Loading the data into the store
All right, so we have the JSON stringified data in the meta tag. We should now load it into the store so that when the app boots up, it's already there and we don't need to query the back-end. A good place to do this is an instance initializer:
1// app/instance-iniitalizers/load-store-data.js 2export function initialize(appInstance) { 3 let metaTag = document.querySelector('meta[name=store-data]'); 4 if (metaTag) { 5 let store = appInstance.lookup('service:store'); 6 let storeContent = JSON.parse(unescape(metaTag.content)); 7 store.pushPayload(storeContent); 8 } 9} 10 11export default { 12 initialize 13};
Honestly, I was a bit surprised that simply using store.pushPayload
works but it does.
Falling back to querying the backend when pre-loaded data is missing
My first thought after I had that working was to just get rid of the ajax calls in beforeModel
but that would've been rushed. As we'd already said, we want to fall back to querying the data from the back-end "live", if we find that we need it. The testing environment is a great example where we probably don't want this pre-loading behavior (in our app, we use a mock API, using Mirage fixtures) but there can be other reasons for the data not to be there.
So we need to check if we have data for each type and then still consult the API if we don't:
1// app/routes/application.js 2export default Route.extend({ 3 beforeModel() { 4 let preload = {}; 5 let currencies = this.store.peekAll('currency'); 6 if (currencies.get('length') === 0) { 7 preload.currencies = this.store.findAll('currency'); 8 } 9 let destinations = this.store.peekAll('destination'); 10 if (destinations.get('length') === 0) { 11 preload.destinations = this.store.findAll('destination'); 12 } 13 return RSVP.hash(preload); 14 }, 15});
store.peekAll
is a great method and comes handy here. It checks the contents of the store for the given type and doesn't ever trigger a request to the backend. So we assume that if there's at least one record for each type in the store, it means that we had pre-loaded data and thus don't fire an API request.
As you can see from the following Network tab screenshot, the ajax request to fetch destinations is no longer fired:
And that's because the store already has them:
Making it part of the build process
To make use of this in production, where improving performance (and reducing the number of API requests) pays the most dividends, the process has to be integrated into the production build.

------------------------------

** Assignment **
In the text on pre-loading store data, what does the store.peekAll method do?

------------------------------

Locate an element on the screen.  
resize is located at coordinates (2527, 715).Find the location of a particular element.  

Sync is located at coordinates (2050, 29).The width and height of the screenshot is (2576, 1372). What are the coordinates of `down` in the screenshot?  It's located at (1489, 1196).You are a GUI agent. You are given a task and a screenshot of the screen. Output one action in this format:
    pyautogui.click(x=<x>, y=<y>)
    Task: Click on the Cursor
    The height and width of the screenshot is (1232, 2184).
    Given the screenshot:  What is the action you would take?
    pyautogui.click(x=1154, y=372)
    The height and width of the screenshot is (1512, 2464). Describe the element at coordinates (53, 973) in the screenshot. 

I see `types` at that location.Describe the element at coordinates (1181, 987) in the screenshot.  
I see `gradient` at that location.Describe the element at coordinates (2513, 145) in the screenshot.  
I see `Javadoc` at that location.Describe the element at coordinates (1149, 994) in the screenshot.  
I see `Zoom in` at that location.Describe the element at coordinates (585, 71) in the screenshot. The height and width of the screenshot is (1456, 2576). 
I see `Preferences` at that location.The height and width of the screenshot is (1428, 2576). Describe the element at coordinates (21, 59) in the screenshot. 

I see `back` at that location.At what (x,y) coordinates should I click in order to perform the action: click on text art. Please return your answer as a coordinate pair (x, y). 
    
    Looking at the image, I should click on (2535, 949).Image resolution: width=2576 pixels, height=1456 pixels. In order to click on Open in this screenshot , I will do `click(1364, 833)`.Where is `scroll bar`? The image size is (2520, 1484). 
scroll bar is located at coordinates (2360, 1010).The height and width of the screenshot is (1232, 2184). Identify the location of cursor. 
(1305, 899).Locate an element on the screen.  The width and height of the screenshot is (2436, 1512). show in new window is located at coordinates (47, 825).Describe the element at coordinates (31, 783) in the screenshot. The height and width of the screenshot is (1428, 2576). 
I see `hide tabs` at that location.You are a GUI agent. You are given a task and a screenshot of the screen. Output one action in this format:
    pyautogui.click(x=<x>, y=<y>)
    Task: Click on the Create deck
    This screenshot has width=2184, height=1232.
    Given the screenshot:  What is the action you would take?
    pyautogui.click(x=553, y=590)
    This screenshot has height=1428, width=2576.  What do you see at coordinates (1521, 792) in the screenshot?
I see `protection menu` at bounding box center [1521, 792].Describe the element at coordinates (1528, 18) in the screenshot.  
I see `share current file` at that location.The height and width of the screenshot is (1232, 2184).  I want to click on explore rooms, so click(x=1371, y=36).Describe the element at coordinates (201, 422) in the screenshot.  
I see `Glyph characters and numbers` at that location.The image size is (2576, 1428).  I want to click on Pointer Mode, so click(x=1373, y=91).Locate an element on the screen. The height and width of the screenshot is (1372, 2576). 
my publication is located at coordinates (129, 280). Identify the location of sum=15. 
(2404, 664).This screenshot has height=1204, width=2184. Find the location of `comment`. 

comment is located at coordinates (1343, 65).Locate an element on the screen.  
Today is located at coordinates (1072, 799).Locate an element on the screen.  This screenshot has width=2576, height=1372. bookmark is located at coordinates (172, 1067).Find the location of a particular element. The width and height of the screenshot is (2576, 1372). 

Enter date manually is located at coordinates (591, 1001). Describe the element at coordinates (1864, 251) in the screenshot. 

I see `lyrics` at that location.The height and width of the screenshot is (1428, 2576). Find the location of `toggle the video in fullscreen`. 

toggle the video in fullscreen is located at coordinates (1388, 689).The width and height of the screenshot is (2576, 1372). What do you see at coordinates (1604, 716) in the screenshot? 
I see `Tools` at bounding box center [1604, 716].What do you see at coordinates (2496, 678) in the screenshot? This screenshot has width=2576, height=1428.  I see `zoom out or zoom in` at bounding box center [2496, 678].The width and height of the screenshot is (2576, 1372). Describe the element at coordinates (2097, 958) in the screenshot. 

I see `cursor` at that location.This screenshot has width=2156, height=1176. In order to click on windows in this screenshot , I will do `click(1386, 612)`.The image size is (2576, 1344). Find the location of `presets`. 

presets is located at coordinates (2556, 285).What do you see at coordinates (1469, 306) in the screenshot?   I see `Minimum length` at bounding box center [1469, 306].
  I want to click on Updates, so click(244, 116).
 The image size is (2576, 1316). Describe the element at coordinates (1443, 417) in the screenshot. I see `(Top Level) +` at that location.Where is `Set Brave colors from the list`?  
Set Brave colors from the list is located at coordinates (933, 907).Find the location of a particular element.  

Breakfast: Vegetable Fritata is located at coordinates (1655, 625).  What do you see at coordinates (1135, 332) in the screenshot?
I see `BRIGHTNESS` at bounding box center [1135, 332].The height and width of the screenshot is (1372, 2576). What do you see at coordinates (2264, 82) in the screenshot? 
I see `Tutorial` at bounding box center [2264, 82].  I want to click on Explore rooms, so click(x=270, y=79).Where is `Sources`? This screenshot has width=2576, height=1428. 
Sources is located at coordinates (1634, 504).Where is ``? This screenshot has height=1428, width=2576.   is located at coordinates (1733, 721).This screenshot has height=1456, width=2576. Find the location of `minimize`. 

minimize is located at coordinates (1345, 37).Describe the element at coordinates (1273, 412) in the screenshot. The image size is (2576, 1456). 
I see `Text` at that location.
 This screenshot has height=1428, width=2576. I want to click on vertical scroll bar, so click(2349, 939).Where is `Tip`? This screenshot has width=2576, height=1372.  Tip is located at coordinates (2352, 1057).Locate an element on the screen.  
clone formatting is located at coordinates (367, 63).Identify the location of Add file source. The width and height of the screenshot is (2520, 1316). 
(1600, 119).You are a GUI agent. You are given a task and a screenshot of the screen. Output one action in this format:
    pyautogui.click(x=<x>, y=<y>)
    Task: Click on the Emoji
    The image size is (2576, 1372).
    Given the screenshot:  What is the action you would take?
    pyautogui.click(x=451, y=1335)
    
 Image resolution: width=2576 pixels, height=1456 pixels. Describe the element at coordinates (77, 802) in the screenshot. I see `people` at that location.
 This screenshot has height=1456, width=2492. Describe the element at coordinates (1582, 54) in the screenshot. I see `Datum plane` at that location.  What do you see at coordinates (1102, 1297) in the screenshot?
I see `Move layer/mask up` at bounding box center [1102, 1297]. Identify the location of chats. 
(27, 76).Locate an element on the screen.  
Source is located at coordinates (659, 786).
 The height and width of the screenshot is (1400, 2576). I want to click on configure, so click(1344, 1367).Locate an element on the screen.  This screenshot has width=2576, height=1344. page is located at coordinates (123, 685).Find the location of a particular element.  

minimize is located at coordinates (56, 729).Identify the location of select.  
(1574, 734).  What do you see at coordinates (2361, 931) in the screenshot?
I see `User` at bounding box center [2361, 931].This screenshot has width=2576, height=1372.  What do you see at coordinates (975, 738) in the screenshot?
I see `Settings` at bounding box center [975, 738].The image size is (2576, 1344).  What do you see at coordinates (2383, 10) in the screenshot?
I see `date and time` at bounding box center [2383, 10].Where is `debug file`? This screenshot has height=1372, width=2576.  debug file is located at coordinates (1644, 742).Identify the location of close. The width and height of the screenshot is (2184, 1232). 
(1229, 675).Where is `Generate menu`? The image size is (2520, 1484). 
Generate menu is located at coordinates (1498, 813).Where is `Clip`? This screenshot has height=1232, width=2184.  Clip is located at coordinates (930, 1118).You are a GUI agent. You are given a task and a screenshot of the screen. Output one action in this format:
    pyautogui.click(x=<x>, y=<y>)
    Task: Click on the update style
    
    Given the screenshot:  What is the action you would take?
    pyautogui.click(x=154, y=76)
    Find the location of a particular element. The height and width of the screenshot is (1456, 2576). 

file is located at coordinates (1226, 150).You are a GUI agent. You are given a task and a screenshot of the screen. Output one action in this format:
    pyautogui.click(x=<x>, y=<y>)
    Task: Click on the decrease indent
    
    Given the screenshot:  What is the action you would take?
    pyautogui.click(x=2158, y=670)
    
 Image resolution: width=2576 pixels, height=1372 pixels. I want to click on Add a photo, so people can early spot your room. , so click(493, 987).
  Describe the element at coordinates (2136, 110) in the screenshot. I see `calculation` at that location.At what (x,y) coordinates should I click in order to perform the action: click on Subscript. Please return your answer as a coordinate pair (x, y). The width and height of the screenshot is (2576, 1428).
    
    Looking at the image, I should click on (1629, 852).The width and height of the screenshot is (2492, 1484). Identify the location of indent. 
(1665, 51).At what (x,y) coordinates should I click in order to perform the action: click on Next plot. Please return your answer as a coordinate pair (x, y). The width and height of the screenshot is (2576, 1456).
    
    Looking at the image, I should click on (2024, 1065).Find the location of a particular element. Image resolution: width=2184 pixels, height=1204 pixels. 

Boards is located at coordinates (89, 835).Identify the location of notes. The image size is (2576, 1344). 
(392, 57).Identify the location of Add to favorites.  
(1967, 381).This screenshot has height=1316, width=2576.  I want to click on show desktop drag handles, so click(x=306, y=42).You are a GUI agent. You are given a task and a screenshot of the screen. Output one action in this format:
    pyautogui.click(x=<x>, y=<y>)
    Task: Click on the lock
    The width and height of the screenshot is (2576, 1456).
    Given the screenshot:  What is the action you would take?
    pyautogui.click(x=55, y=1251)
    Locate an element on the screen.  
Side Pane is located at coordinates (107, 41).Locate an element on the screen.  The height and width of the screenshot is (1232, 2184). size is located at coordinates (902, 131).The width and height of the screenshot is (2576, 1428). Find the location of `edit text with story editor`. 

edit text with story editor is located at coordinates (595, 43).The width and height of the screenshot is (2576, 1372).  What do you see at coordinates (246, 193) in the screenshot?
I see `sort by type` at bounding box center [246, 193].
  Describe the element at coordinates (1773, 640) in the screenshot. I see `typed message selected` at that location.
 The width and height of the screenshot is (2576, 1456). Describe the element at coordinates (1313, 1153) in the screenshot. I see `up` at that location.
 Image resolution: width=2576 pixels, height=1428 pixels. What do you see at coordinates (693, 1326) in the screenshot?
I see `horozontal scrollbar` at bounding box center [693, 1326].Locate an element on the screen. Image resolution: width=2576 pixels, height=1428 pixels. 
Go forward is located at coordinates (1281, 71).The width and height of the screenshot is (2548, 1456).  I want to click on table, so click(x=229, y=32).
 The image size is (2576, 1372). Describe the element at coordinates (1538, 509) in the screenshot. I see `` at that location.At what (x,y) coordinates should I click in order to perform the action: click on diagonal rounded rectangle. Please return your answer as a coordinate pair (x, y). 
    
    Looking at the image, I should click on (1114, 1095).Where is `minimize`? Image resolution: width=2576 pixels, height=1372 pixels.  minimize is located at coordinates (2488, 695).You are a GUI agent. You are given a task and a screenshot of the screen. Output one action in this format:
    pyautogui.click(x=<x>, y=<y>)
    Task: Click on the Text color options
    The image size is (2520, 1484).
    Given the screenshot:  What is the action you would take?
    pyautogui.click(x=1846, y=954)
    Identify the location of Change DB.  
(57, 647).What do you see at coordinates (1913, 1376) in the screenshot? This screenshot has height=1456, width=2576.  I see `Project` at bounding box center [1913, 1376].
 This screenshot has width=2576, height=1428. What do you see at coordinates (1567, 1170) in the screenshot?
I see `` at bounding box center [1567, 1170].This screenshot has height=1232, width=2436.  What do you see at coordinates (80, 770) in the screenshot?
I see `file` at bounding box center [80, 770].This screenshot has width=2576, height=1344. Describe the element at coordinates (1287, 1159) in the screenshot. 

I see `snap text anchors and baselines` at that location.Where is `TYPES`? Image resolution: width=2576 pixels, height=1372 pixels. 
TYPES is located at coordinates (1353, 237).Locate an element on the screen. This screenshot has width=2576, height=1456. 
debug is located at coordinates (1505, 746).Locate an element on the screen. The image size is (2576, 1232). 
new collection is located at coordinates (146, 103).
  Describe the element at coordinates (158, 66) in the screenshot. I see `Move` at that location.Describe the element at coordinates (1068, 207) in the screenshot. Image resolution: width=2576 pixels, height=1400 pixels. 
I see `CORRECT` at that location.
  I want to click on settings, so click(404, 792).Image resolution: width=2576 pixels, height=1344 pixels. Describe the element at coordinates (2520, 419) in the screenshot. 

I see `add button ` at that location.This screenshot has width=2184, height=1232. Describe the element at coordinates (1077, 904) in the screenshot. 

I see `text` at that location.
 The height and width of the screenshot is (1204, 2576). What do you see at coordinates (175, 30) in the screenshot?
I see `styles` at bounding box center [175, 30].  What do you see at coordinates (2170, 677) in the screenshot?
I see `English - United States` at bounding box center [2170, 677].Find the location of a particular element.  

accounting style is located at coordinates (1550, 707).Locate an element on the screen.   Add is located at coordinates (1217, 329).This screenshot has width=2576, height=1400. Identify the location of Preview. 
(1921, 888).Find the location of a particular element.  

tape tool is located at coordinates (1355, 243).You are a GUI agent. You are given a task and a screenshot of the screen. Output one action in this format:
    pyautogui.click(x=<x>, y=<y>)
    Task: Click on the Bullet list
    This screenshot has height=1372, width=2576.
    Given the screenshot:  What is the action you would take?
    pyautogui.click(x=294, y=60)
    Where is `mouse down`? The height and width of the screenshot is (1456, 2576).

------------------------------

** Solved exercise **
It checks the contents of the store for the given type and never triggers a request to the backend.